Stated exercise:
Print every entry below verbatim and in the order given, leaving nothing out and adding nothing.

Entries:
# # # #

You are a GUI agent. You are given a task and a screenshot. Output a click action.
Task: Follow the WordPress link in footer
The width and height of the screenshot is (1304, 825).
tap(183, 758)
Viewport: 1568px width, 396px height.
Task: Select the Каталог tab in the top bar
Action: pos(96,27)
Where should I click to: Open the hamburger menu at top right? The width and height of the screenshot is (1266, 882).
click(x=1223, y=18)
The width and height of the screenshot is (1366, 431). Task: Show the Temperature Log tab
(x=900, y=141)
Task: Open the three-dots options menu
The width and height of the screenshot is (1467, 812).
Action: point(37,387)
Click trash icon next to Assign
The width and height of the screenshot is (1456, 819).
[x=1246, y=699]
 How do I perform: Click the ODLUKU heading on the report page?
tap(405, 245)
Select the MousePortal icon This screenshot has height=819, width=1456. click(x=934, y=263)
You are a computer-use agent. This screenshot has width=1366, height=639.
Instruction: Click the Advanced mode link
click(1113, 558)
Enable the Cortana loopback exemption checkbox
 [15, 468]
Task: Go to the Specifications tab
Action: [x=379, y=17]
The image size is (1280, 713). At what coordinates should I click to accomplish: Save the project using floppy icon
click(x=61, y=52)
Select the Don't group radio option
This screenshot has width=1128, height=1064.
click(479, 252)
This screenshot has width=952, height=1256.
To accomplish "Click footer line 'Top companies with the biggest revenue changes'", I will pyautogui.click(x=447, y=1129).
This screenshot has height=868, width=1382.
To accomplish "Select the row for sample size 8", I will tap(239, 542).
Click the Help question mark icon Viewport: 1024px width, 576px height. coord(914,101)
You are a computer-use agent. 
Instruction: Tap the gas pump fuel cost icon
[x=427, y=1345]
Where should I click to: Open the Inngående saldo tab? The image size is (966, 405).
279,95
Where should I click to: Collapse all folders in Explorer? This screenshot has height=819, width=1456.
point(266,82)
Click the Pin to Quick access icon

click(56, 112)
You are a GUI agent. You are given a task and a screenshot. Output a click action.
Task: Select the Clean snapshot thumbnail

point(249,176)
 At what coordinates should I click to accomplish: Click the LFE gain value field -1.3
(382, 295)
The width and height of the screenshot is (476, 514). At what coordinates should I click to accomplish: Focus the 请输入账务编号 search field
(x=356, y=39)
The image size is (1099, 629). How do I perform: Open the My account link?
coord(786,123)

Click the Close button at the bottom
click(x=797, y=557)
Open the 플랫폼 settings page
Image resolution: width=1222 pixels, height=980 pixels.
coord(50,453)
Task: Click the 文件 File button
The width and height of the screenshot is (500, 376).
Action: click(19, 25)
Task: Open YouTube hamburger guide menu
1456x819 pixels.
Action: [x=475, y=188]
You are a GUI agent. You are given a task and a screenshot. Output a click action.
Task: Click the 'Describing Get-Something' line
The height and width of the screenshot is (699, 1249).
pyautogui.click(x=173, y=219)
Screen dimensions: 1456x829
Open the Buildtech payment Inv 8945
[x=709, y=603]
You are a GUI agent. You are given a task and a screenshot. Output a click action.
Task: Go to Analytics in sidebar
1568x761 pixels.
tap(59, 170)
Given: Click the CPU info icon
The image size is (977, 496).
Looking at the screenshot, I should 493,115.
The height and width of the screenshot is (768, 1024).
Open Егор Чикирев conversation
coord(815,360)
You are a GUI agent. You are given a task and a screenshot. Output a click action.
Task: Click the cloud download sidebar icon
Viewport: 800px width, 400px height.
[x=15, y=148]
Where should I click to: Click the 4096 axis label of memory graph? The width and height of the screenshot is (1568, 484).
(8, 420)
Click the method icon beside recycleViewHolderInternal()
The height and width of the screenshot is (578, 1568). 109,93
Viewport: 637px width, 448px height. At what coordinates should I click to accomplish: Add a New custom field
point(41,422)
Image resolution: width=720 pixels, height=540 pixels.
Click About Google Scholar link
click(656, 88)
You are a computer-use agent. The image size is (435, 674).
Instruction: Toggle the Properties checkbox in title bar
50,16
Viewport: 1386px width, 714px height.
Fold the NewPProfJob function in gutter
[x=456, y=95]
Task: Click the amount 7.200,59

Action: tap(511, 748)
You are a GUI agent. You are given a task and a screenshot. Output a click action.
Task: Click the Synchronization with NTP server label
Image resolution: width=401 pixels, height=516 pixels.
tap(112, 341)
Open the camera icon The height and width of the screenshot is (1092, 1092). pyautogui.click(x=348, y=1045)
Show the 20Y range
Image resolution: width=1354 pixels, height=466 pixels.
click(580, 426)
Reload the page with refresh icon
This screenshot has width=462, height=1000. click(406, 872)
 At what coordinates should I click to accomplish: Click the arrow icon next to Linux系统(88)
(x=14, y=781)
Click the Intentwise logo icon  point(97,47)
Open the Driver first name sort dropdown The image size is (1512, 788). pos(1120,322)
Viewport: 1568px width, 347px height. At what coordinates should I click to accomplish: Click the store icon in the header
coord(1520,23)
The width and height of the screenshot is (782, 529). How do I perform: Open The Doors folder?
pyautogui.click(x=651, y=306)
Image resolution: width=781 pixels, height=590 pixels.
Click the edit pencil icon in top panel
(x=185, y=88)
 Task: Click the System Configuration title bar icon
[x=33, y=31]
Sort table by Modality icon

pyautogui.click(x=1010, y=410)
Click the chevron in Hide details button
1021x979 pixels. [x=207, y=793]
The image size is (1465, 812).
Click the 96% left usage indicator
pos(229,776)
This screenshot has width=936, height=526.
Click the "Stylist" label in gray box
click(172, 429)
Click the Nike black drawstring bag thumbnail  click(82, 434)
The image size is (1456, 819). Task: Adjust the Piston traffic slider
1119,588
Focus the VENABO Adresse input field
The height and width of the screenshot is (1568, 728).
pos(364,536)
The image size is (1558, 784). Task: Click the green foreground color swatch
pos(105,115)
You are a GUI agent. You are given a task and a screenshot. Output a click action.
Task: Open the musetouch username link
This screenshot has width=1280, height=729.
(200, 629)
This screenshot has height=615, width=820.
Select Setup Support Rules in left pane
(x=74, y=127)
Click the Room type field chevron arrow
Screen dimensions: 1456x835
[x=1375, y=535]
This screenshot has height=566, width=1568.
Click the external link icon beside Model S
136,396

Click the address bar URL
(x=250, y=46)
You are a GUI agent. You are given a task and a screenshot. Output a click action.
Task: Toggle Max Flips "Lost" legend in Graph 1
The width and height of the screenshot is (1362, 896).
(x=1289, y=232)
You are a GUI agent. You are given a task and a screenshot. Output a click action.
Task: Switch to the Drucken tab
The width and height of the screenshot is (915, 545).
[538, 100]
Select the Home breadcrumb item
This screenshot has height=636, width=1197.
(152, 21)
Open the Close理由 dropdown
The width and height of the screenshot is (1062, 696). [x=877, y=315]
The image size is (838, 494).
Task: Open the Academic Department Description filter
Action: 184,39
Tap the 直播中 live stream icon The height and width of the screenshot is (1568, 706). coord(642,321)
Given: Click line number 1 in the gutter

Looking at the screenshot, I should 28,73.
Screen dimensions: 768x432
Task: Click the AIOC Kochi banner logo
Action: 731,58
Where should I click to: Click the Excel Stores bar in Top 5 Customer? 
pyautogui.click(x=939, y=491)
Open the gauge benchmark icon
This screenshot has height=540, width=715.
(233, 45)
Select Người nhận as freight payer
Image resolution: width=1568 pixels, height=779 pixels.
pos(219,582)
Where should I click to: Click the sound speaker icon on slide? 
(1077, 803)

# # # #

Output of the exercise:
You are a GUI agent. You are given a task and a screenshot. Output a click action.
Task: Follow the WordPress link in footer
The width and height of the screenshot is (1304, 825).
tap(183, 758)
Viewport: 1568px width, 396px height.
Task: Select the Каталог tab in the top bar
Action: pos(96,27)
Where should I click to: Open the hamburger menu at top right? The width and height of the screenshot is (1266, 882).
click(x=1223, y=18)
The width and height of the screenshot is (1366, 431). Task: Show the Temperature Log tab
(x=900, y=141)
Task: Open the three-dots options menu
The width and height of the screenshot is (1467, 812).
Action: point(37,387)
Click trash icon next to Assign
The width and height of the screenshot is (1456, 819).
[x=1246, y=699]
 How do I perform: Click the ODLUKU heading on the report page?
tap(405, 245)
Select the MousePortal icon This screenshot has height=819, width=1456. click(x=934, y=263)
You are a computer-use agent. This screenshot has width=1366, height=639.
Instruction: Click the Advanced mode link
click(1113, 558)
Enable the Cortana loopback exemption checkbox
 [15, 468]
Task: Go to the Specifications tab
Action: [x=379, y=17]
The image size is (1280, 713). At what coordinates should I click to accomplish: Save the project using floppy icon
click(x=61, y=52)
Select the Don't group radio option
This screenshot has width=1128, height=1064.
click(479, 252)
This screenshot has width=952, height=1256.
To accomplish "Click footer line 'Top companies with the biggest revenue changes'", I will pyautogui.click(x=447, y=1129).
This screenshot has height=868, width=1382.
To accomplish "Select the row for sample size 8", I will tap(239, 542).
Click the Help question mark icon Viewport: 1024px width, 576px height. coord(914,101)
You are a computer-use agent. 
Instruction: Tap the gas pump fuel cost icon
[x=427, y=1345]
Where should I click to: Open the Inngående saldo tab? The image size is (966, 405).
279,95
Where should I click to: Collapse all folders in Explorer? This screenshot has height=819, width=1456.
point(266,82)
Click the Pin to Quick access icon

click(56, 112)
You are a GUI agent. You are given a task and a screenshot. Output a click action.
Task: Select the Clean snapshot thumbnail

point(249,176)
 At what coordinates should I click to accomplish: Click the LFE gain value field -1.3
(382, 295)
The width and height of the screenshot is (476, 514). At what coordinates should I click to accomplish: Focus the 请输入账务编号 search field
(x=356, y=39)
The image size is (1099, 629). How do I perform: Open the My account link?
coord(786,123)

Click the Close button at the bottom
click(x=797, y=557)
Open the 플랫폼 settings page
Image resolution: width=1222 pixels, height=980 pixels.
coord(50,453)
Task: Click the 文件 File button
The width and height of the screenshot is (500, 376).
Action: click(19, 25)
Task: Open YouTube hamburger guide menu
1456x819 pixels.
Action: [x=475, y=188]
You are a GUI agent. You are given a task and a screenshot. Output a click action.
Task: Click the 'Describing Get-Something' line
The height and width of the screenshot is (699, 1249).
pyautogui.click(x=173, y=219)
Screen dimensions: 1456x829
Open the Buildtech payment Inv 8945
[x=709, y=603]
You are a GUI agent. You are given a task and a screenshot. Output a click action.
Task: Go to Analytics in sidebar
1568x761 pixels.
tap(59, 170)
Given: Click the CPU info icon
The image size is (977, 496).
Looking at the screenshot, I should 493,115.
The height and width of the screenshot is (768, 1024).
Open Егор Чикирев conversation
coord(815,360)
You are a GUI agent. You are given a task and a screenshot. Output a click action.
Task: Click the cloud download sidebar icon
Viewport: 800px width, 400px height.
[x=15, y=148]
Where should I click to: Click the 4096 axis label of memory graph? The width and height of the screenshot is (1568, 484).
(8, 420)
Click the method icon beside recycleViewHolderInternal()
The height and width of the screenshot is (578, 1568). 109,93
Viewport: 637px width, 448px height. At what coordinates should I click to accomplish: Add a New custom field
point(41,422)
Image resolution: width=720 pixels, height=540 pixels.
Click About Google Scholar link
click(656, 88)
You are a computer-use agent. The image size is (435, 674).
Instruction: Toggle the Properties checkbox in title bar
50,16
Viewport: 1386px width, 714px height.
Fold the NewPProfJob function in gutter
[x=456, y=95]
Task: Click the amount 7.200,59

Action: tap(511, 748)
You are a GUI agent. You are given a task and a screenshot. Output a click action.
Task: Click the Synchronization with NTP server label
Image resolution: width=401 pixels, height=516 pixels.
tap(112, 341)
Open the camera icon The height and width of the screenshot is (1092, 1092). pyautogui.click(x=348, y=1045)
Show the 20Y range
Image resolution: width=1354 pixels, height=466 pixels.
click(580, 426)
Reload the page with refresh icon
This screenshot has width=462, height=1000. click(406, 872)
 At what coordinates should I click to accomplish: Click the arrow icon next to Linux系统(88)
(x=14, y=781)
Click the Intentwise logo icon  point(97,47)
Open the Driver first name sort dropdown The image size is (1512, 788). pos(1120,322)
Viewport: 1568px width, 347px height. At what coordinates should I click to accomplish: Click the store icon in the header
coord(1520,23)
The width and height of the screenshot is (782, 529). How do I perform: Open The Doors folder?
pyautogui.click(x=651, y=306)
Image resolution: width=781 pixels, height=590 pixels.
Click the edit pencil icon in top panel
(x=185, y=88)
 Task: Click the System Configuration title bar icon
[x=33, y=31]
Sort table by Modality icon

pyautogui.click(x=1010, y=410)
Click the chevron in Hide details button
1021x979 pixels. [x=207, y=793]
The image size is (1465, 812).
Click the 96% left usage indicator
pos(229,776)
This screenshot has width=936, height=526.
Click the "Stylist" label in gray box
click(172, 429)
Click the Nike black drawstring bag thumbnail  click(82, 434)
The image size is (1456, 819). Task: Adjust the Piston traffic slider
1119,588
Focus the VENABO Adresse input field
The height and width of the screenshot is (1568, 728).
pos(364,536)
The image size is (1558, 784). Task: Click the green foreground color swatch
pos(105,115)
You are a GUI agent. You are given a task and a screenshot. Output a click action.
Task: Open the musetouch username link
This screenshot has width=1280, height=729.
(200, 629)
This screenshot has height=615, width=820.
Select Setup Support Rules in left pane
(x=74, y=127)
Click the Room type field chevron arrow
Screen dimensions: 1456x835
[x=1375, y=535]
This screenshot has height=566, width=1568.
Click the external link icon beside Model S
136,396

Click the address bar URL
(x=250, y=46)
You are a GUI agent. You are given a task and a screenshot. Output a click action.
Task: Toggle Max Flips "Lost" legend in Graph 1
The width and height of the screenshot is (1362, 896).
(x=1289, y=232)
You are a GUI agent. You are given a task and a screenshot. Output a click action.
Task: Switch to the Drucken tab
The width and height of the screenshot is (915, 545).
[538, 100]
Select the Home breadcrumb item
This screenshot has height=636, width=1197.
(152, 21)
Open the Close理由 dropdown
The width and height of the screenshot is (1062, 696). [x=877, y=315]
The image size is (838, 494).
Task: Open the Academic Department Description filter
Action: 184,39
Tap the 直播中 live stream icon The height and width of the screenshot is (1568, 706). coord(642,321)
Given: Click line number 1 in the gutter

Looking at the screenshot, I should 28,73.
Screen dimensions: 768x432
Task: Click the AIOC Kochi banner logo
Action: 731,58
Where should I click to: Click the Excel Stores bar in Top 5 Customer? 
pyautogui.click(x=939, y=491)
Open the gauge benchmark icon
This screenshot has height=540, width=715.
(233, 45)
Select Người nhận as freight payer
Image resolution: width=1568 pixels, height=779 pixels.
pos(219,582)
Where should I click to: Click the sound speaker icon on slide? 
(1077, 803)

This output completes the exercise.